• [Try it] Line by line, give the data again exactly as it appears.

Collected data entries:
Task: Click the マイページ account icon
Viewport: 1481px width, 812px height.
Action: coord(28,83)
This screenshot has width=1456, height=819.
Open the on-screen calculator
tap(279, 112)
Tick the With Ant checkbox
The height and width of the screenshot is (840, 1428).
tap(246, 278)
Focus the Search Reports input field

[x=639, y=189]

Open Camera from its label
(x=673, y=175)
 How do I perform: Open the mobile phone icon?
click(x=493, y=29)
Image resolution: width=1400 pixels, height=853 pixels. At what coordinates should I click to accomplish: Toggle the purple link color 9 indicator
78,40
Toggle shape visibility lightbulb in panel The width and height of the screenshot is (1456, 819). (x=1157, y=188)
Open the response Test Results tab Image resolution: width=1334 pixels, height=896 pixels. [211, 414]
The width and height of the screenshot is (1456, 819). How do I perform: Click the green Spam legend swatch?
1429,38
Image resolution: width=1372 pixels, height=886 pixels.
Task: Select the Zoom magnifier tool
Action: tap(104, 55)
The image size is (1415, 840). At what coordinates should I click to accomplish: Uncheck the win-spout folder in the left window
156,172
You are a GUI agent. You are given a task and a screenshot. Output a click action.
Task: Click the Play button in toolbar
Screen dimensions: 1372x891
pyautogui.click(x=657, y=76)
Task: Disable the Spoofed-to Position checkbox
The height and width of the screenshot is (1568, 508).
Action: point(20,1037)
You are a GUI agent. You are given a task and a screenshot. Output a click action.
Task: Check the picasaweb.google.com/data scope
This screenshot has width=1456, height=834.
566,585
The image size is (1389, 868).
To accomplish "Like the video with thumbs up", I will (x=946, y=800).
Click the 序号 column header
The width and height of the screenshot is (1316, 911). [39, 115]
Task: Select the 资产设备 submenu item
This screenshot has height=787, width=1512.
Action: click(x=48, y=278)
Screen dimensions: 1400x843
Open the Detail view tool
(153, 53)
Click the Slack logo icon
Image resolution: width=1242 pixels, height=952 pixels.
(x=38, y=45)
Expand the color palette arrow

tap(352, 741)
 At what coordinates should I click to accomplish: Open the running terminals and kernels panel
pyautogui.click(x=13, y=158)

• [Answer box]
Task: Click the マイページ account icon
Viewport: 1481px width, 812px height.
Action: coord(28,83)
This screenshot has width=1456, height=819.
Open the on-screen calculator
tap(279, 112)
Tick the With Ant checkbox
The height and width of the screenshot is (840, 1428).
tap(246, 278)
Focus the Search Reports input field

[x=639, y=189]

Open Camera from its label
(x=673, y=175)
 How do I perform: Open the mobile phone icon?
click(x=493, y=29)
Image resolution: width=1400 pixels, height=853 pixels. At what coordinates should I click to accomplish: Toggle the purple link color 9 indicator
78,40
Toggle shape visibility lightbulb in panel The width and height of the screenshot is (1456, 819). (x=1157, y=188)
Open the response Test Results tab Image resolution: width=1334 pixels, height=896 pixels. [211, 414]
The width and height of the screenshot is (1456, 819). How do I perform: Click the green Spam legend swatch?
1429,38
Image resolution: width=1372 pixels, height=886 pixels.
Task: Select the Zoom magnifier tool
Action: tap(104, 55)
The image size is (1415, 840). At what coordinates should I click to accomplish: Uncheck the win-spout folder in the left window
156,172
You are a GUI agent. You are given a task and a screenshot. Output a click action.
Task: Click the Play button in toolbar
Screen dimensions: 1372x891
pyautogui.click(x=657, y=76)
Task: Disable the Spoofed-to Position checkbox
The height and width of the screenshot is (1568, 508).
Action: point(20,1037)
You are a GUI agent. You are given a task and a screenshot. Output a click action.
Task: Check the picasaweb.google.com/data scope
This screenshot has width=1456, height=834.
566,585
The image size is (1389, 868).
To accomplish "Like the video with thumbs up", I will (x=946, y=800).
Click the 序号 column header
The width and height of the screenshot is (1316, 911). [39, 115]
Task: Select the 资产设备 submenu item
This screenshot has height=787, width=1512.
Action: click(x=48, y=278)
Screen dimensions: 1400x843
Open the Detail view tool
(153, 53)
Click the Slack logo icon
Image resolution: width=1242 pixels, height=952 pixels.
(x=38, y=45)
Expand the color palette arrow

tap(352, 741)
 At what coordinates should I click to accomplish: Open the running terminals and kernels panel
pyautogui.click(x=13, y=158)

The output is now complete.